From 3d61e81f9738874350f39175df370c4a3dc40785 Mon Sep 17 00:00:00 2001
From: Aidan Do <aidando73@gmail.com>
Date: Tue, 26 May 2026 11:11:18 -0700
Subject: [PATCH 3/5] llm_bench: tighten --targets help text

---
 llm_bench/load_test.py | 10 +++-------
 1 file changed, 3 insertions(+), 7 deletions(-)

diff --git a/llm_bench/load_test.py b/llm_bench/load_test.py
index 486ac48..f26e18e 100644
--- a/llm_bench/load_test.py
+++ b/llm_bench/load_test.py
@@ -1747,13 +1747,9 @@ def init_parser(parser):
         action="append",
         default=[],
         help=(
-            "Target deployment to forward traffic to. Format: 'url[|model][|api_key]' "
-            "(pipe-separated, all but url optional). Repeat the flag for multiple targets. "
-            "When set, users are assigned round-robin across targets; --host/--model/--api-key "
-            "act as fallbacks for fields the per-target spec leaves blank. "
-            "-u/--users is interpreted per-target: -u 100 with two targets spawns 200 total "
-            "users (100 hitting each target). --spawn-rate is scaled the same way. "
-            "Request stats are grouped per target via the request name prefix."
+            "Target URL. Repeat for multiple targets. Format: 'url[|model][|api_key]' "
+            "(model and api_key optional, fall back to --model/--api-key). "
+            "With multiple targets, -u/--users is per-target (total = users * num_targets)."
         ),
     )
     parser.add_argument(

From 993516db426b7d9d9b956b14a2bd86af373e0257 Mon Sep 17 00:00:00 2001
From: Aidan Do <aidando73@gmail.com>
Date: Tue, 26 May 2026 11:24:14 -0700
Subject: [PATCH 4/5] llm_bench: skip model comparison in notify_init when
 --targets is set

Multi-target runs intentionally assign a different model per user, but
notify_init asserts every user shares identical logging_params. Skip
the 'model' key in that comparison when --targets is non-empty; the
single-target assertion is unchanged.
---
 llm_bench/load_test.py | 12 ++++++++++--
 1 file changed, 10 insertions(+), 2 deletions(-)

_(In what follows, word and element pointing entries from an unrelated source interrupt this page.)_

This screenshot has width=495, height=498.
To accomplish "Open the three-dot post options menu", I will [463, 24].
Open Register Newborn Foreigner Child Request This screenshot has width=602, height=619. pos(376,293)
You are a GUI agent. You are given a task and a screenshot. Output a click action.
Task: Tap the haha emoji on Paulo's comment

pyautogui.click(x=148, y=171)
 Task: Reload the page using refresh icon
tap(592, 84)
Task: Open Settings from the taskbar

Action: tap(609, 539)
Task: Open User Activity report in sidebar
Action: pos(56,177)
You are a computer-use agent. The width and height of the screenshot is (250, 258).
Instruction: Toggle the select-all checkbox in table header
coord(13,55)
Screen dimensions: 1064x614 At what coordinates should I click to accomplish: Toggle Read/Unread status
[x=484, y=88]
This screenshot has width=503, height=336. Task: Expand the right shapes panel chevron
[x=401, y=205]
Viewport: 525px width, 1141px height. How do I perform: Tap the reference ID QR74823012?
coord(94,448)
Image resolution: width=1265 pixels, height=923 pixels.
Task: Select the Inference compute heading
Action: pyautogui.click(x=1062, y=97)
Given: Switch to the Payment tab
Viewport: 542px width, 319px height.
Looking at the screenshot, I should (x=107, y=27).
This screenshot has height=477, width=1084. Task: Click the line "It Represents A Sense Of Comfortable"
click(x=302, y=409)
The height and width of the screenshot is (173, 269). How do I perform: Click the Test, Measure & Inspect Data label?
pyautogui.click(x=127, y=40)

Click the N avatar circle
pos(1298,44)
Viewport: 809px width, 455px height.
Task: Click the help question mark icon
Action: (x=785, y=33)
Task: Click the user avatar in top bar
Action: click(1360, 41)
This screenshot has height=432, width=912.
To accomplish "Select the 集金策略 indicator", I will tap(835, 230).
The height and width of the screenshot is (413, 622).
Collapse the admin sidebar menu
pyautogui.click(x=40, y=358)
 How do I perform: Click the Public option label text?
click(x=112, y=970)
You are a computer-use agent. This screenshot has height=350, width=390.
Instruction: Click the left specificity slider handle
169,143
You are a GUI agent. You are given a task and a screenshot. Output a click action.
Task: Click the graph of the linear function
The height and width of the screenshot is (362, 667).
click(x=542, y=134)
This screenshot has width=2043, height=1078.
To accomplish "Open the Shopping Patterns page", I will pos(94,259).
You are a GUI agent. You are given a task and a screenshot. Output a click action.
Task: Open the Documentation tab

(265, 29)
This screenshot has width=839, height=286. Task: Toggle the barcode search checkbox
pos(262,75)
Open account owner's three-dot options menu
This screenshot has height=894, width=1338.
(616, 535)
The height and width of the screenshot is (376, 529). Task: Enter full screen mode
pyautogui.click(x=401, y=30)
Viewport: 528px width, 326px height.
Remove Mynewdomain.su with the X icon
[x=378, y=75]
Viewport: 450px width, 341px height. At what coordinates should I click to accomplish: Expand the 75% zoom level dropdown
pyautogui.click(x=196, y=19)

diff --git a/llm_bench/load_test.py b/llm_bench/load_test.py
index f26e18e..2041220 100644
--- a/llm_bench/load_test.py
+++ b/llm_bench/load_test.py
@@ -473,9 +473,17 @@ def notify_init(cls, environment, logging_params):
         if cls.logging_params is None:
             cls.logging_params = logging_params
         else:
+            # Multi-target runs intentionally use a different model per user;
+            # drop fields that are expected to differ across targets before comparing.
+            multi_target = bool(getattr(environment.parsed_options, "targets", None))
+            if multi_target:
+                existing = {k: v for k, v in cls.logging_params.items() if k != "model"}
+                incoming = {k: v for k, v in logging_params.items() if k != "model"}
+            else:
+                existing, incoming = cls.logging_params, logging_params
             assert (
-                cls.logging_params == logging_params
-            ), f"Inconsistent settings between workers: {cls.logging_params} != {logging_params}"
+                existing == incoming
+            ), f"Inconsistent settings between workers: {existing} != {incoming}"
 
     @classmethod
     def notify_first_request(cls):

From 5ff4c812ad8795da539c8b59463dd42749be4640 Mon Sep 17 00:00:00 2001
From: Aidan Do <aidando73@gmail.com>
Date: Tue, 26 May 2026 12:25:00 -0700
Subject: [PATCH 5/5] llm_bench: use deployment id as target label when targets
 share a URL

The previous label was the target URL, which collapsed stats into one
row when two targets share the same host but differ by model (common
with Fireworks deployment-pinned model strings like
'accounts/x/models/y#accounts/x/deployments/z'). Extract the deployment
id from the '#' suffix when present, otherwise fall back to 'url model'.
---
 llm_bench/load_test.py | 15 +++++++++++++--
 1 file changed, 13 insertions(+), 2 deletions(-)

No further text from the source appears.